In the last box plot example, we plotted the data points on top of the box plot. This is pretty cluttered and ugly. An alternative is the violin plot, where the position along the left axis indicates the density of values at that position on the y-axis. You can create violin plots very much in the same way as strip carts and box plots using the geom_violin

ggplot(meta_alpha, aes(x=diagnosis, y=fit_result, fill=diagnosis)) +
	geom_violin() +
	scale_fill_manual(name=NULL,
		values=c("black", "blue", "red"),
		breaks=c("normal", "adenoma", "cancer"),
		labels=c("Normal", "Adenoma", "Cancer")) +
	scale_x_discrete(limits=c("normal", "adenoma", "cancer"),
		labels=c("Normal", "Adenoma", "Cancer")) +
	labs(title="Relationship between FIT result and subject's diagnosis",
		x=NULL,
		y="FIT Result") +
	theme_classic()

plot of chunk unnamed-chunk-16

Activity 5

In the previous violin plot we created the outline color to the violins was black.

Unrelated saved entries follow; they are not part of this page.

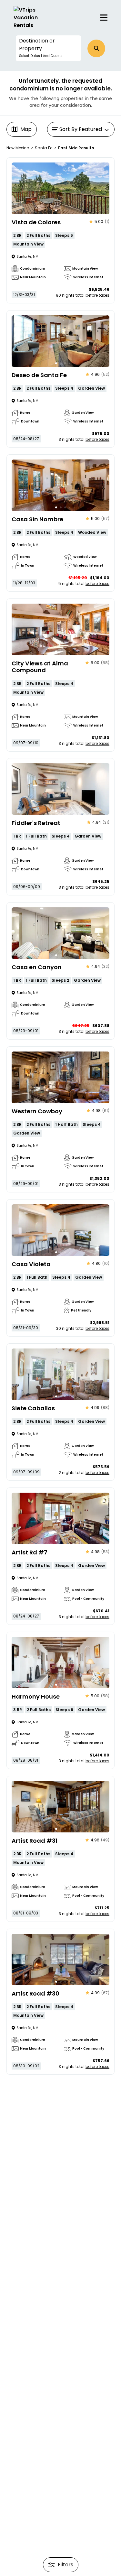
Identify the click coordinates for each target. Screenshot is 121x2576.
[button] (48, 48)
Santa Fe (43, 148)
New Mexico (17, 148)
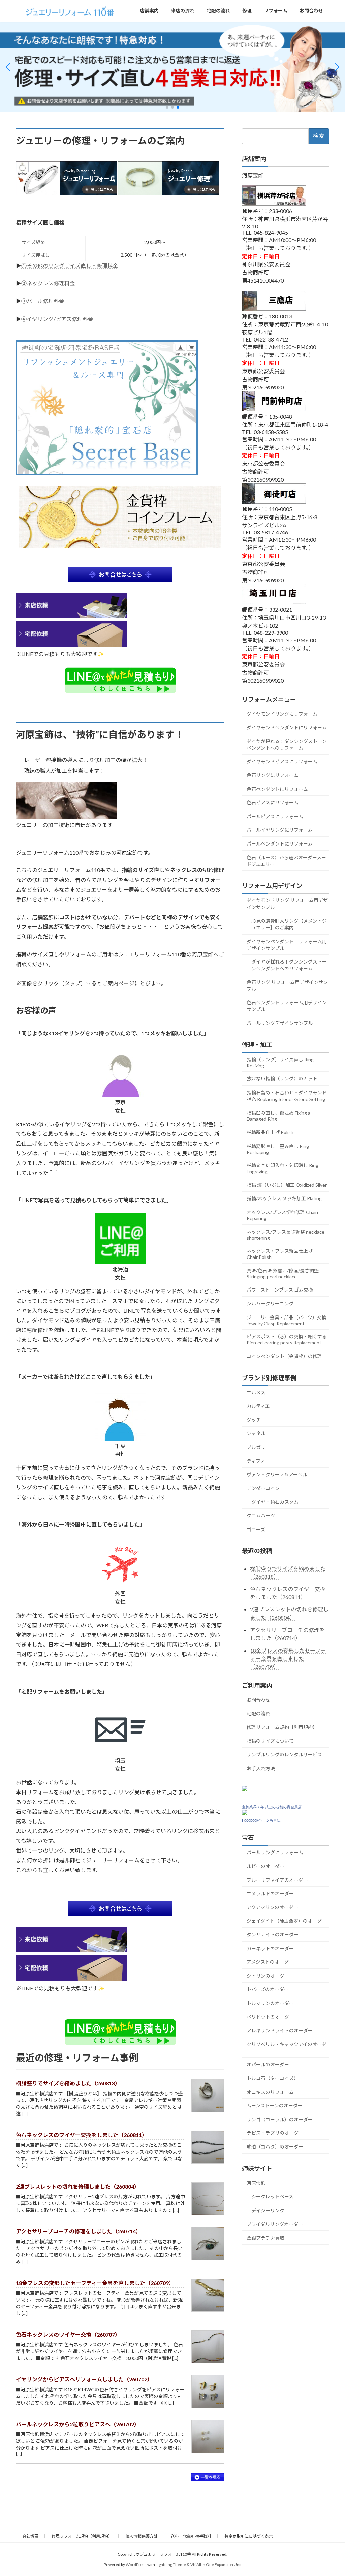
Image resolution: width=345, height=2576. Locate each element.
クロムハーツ (261, 1515)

Can you get the outline color to match that of the fill color?

Activity 6

Create a violin plot comparing diversity across diagnosis groups and sex

Activity 7

A new variant of the types of plots discussed in this lesson is the ridgeline plot (aka “joy plot”). Install the ggridges package and see if you can figure out how to build a ridgeline plot of Shannon diversity values for the three diagnosis groups.

Activity 8

Generate a box plot clustering Shannon diversity data by diagnosis and then sex. Have the strips for males go before the females. Why didn’t we have to worry about factors before with the sex variable?

Activity 9

In this lesson we have discussed bar, strip, box, violin, and ridgeline plots. List strengths and weaknesses of each.

Activity 10

Read the PLOS Biology paper by Weissgerber et al. (2015). Do you find their arguments and data compelling? Take a bar plot that was recently published by your research group and redraw it to comply with the recommendations of Weissgerber et al. If you are up for it, see if you can use the code from this lesson to represent it using each of the methods that we covered.